Cliché as it may sound, a lot of people can testify from personal experience that moving abroad helps you find yourself. Now a new study by Hajo Adam, an assistant professor of management at Rice University in Houston, Texas, explains why that is.
His meta-analysis looked at six studies that examined subjects’ “self-concept clarity”—a scale used to measure how well people know themselves. The scale includes a series of twelve statements, such as “my beliefs about myself often conflict with one another,” or “I spend a lot of time wondering about what kind of person I am.” [...]

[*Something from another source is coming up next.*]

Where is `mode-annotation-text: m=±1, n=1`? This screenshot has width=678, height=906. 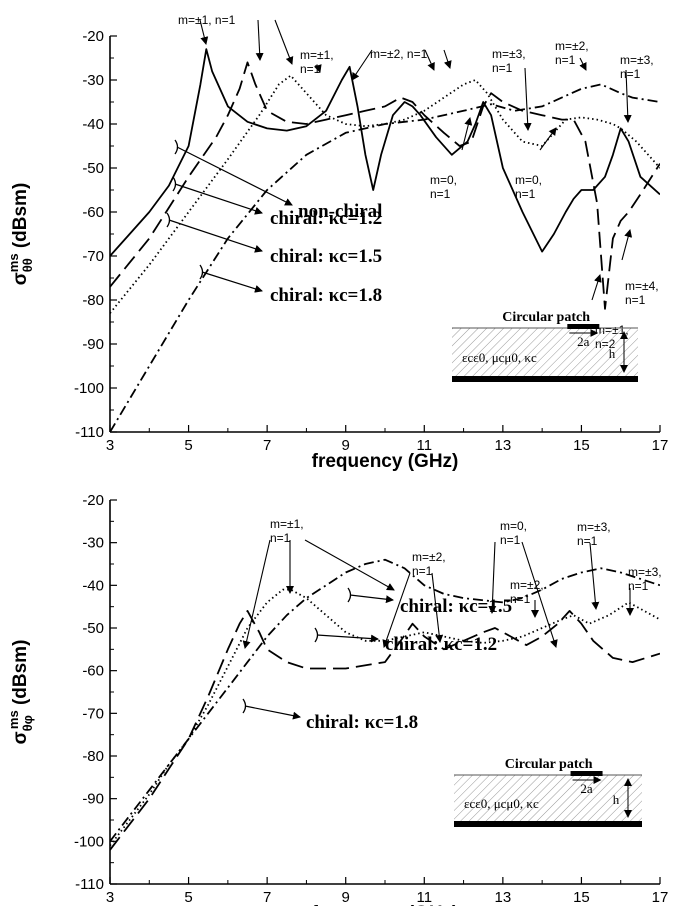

Adam’s study found that what makes the expat experience so clarifying is not the number of countries people live in, but how long they live there. “It’s better to live 10 years in one country than two years in five countries,” he said. That’s because when you’re new to a country, you’re more absorbed with practical considerations. “In the first weeks, you think where you are going to live, how to get a doctor, but once you settle, you have more time to focus on yourself,” Adam told me. [...]
Another 2010 study conducted by Adam found that living abroad and interacting with many different cultures made people more creative. For my own part, in the Netherlands, I started seeing stories around me everywhere. For example, when I picked up a Dutch magazine at the supermarket and read an article about niksen—the Dutch trend of doing… nothing—I knew I had to write about that. I started developing an eye for stories that are quirky, such as American crayfish invading Delft, or people yelling at rice.